1. You’ve been buying lame things and getting excited about it.
More often than concert tickets or videogames, you enthusiastically purchase boring, cliché adult stuff like a toaster or a shower rod or Tums or light bulbs. Things that you feel a sense of accomplishment for finally buying and owning, but no immediate fun or pleasure à la Macbook Pros or a trip to Vegas. Still, you can find comfort and take pride in the fact that your silverware separator ensures forks and spoons won’t be mingling with butter knives, so there’s that.
2. Having very specific favorite versions of cleaning products.
Disappointment is the moment you realize just how genuinely excited you are about Woolite Extra Care being on sale so you can make your darks darker. Why don’t I care about 2-for-1s at the bar and raging this weekend? Why don’t I want to know who is performing well on this season of The Real World/Road Rules Challenge? Why am I not more into talking about Miley’s bleached, short hair. Speaking of bleach, that Clorox Lemon Fresh stuff is the bees knees.
3.There’s such a thing as music being “TOO loud,” whereas there were no limits in previous years.
The appeal and stock of loud noises in general has really plummeted over the years, and you often find yourself more annoyed than entertained by blaring music. Whether it be from headphones or at a concert, you’re noticing how often you notice and abhor volumes on high.
4. You scan the fingers of potential love interests for a wedding ring
It doesn’t seem like long ago that the standard protocol for checking on a person’s relationship status was creeping on their MySpace, searching for any signs of a boyfriend or girlfriend. That’s changed significantly over the years into adulthood because we aren’t dealing with as many month-long high school relationshits, we’re talking about actual marriages. A sanctity that those of us with a decent amount of respect wouldn’t want to tread upon. BIG difference from the low stakes dating games that our teens were full of.

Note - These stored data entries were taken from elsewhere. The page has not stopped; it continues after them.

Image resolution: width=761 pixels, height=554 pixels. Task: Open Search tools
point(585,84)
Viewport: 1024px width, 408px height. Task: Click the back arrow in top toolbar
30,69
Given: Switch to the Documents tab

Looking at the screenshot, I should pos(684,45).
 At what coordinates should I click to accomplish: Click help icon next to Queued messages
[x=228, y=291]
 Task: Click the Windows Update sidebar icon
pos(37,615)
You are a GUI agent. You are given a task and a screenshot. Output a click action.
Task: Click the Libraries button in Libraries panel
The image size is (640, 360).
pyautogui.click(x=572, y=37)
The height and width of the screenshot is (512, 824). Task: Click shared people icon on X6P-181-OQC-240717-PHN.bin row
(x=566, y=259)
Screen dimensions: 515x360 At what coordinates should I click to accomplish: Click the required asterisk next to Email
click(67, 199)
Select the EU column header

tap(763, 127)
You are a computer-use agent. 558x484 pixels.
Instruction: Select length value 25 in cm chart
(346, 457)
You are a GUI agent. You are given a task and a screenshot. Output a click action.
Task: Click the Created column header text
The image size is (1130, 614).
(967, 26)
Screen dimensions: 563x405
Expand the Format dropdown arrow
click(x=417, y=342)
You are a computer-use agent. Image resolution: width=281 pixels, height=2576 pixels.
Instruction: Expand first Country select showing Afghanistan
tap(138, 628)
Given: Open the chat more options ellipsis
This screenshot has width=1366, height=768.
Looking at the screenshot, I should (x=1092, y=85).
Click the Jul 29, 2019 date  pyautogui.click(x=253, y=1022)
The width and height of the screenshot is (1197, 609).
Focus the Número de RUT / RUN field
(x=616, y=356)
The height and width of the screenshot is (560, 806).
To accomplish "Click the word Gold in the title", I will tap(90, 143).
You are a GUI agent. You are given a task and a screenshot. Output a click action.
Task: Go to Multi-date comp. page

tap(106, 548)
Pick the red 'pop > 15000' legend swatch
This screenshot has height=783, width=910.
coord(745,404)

5. You trade in special ringtones for the default jingles and noises in your phone.
The Thong Song flowing through your cell speakers when receiving an incoming call from so-and-so was a lot funnier back in 2006 at the mall than it is now at the office. You’ve probably decided to go with Marimba or whatever default tunes your phone spews out because it’s not as humiliating as Tootsee Roll by the 69 Boyz unexpectedly piercing the ears of every adult in what was previously a quiet setting would be.
6. The times you’re asked to show ID are few and far between.
But when they do happen, you bask in the glory of your youthful appearance.
7. You feel less of an urge to drink because the hangover recovery time has expanded from a couple of hours to an entire day.
In terms of hangover healing, you used to be Wolverine, but now you’re just plain, old Hugh Jackman.
8. You’ve gotten rid of a piercing in recent years.
Perhaps you’re tired of being judged or began feeling self-conscious about having a particular piercing and you chose to remove it to better fit society’s traditional adult mold. Maybe you even did it because you didn’t want, say, an eyebrow ring to take away from your qualifications for a professional career. Hey, when one hole closes, a door may open, so you’re just doing what you have to do to get by.
9. There’s no clear point of when this transformation occurred, but your parents have become more like friends than lecture givers.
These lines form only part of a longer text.